Maurice enjoyed playing music – something he did frequently while entertaining guests in the home.

Newspaper articles from the late 1920s report that Maurice was featured playing “Mighty Like a Rose,” “Me and My Shadow” and other popular songs of the day as part of an instrumental trio on Flathead Broadcasting Association radio programs.

Maurice was also a member of the Montana Symphony Orchestra. And several “Local Society” newspaper articles of the day report of Maurice, Mary and their two daughters entertaining family and friends at the home, and Maurice treating his guests with music as well.

In building the home, Maurice commissioned renowned Kalispell architect Fred Brinkman, who designed many homes and buildings throughout Kalispell that are also listed on the historic register. Brinkman certainly left his mark on Kalispell – and certainly added unique flair to the neighborhood with this one-of-a-kind home as well.

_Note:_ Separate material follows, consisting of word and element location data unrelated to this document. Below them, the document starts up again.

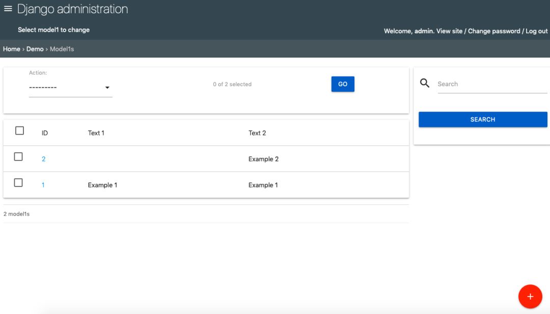Viewport: 550px width, 314px height.
Task: Open the hamburger navigation menu
Action: [8, 9]
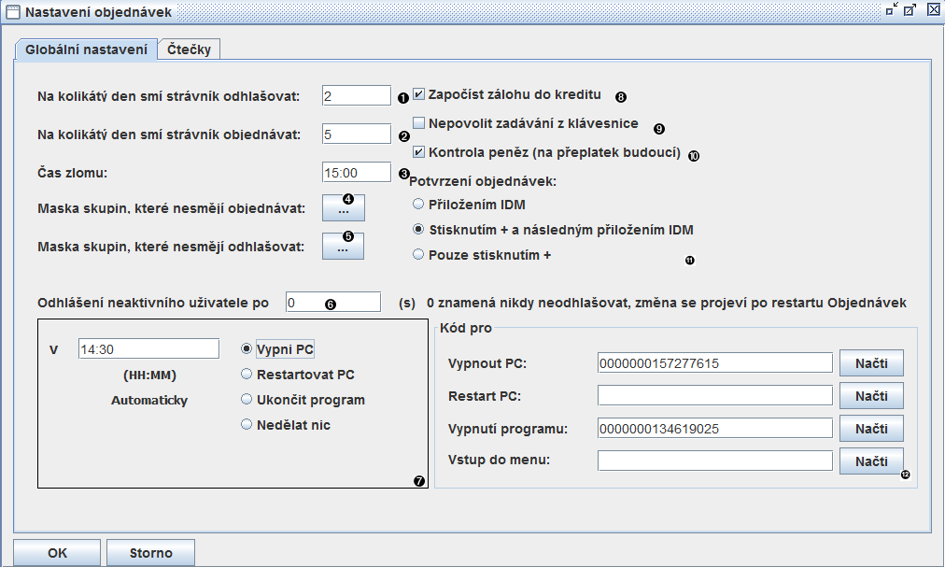The image size is (945, 567).
Task: Toggle 'Započíst zálohu do kreditu' checkbox
Action: click(x=419, y=94)
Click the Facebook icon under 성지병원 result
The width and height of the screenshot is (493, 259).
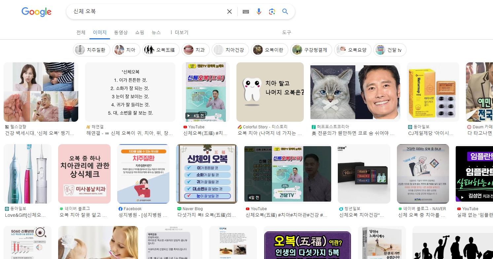pos(120,209)
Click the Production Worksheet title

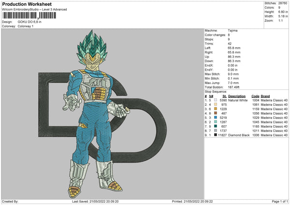(27, 4)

Even at first glance, the house appears unlike any other in Kalispell, especially since it bears three hallmark traits of the French Eclectic style: a steeply pitched hipped-roof, a massive chimney and “through-the-cornice” dormers.

The masonry walls and circular window also add to the stylistic treatment, as does the columned porch with an eave that flares upward. And the home imparts more of a sense of understated grandeur than overstated lavishness that is somehow also part of the French Eclectic style as well.

But beyond stylistic traits and building characteristics, architecture is perhaps most meaningful when it conveys a sense of a different time and place.

And standing before this house, you could easily feel as though you’re thousands of miles away from Montana, and standing somewhere in France.

And perhaps more than anything, Maurice built and styled the home for his wife, so she could feel at home in Montana – just as much as in the French countryside.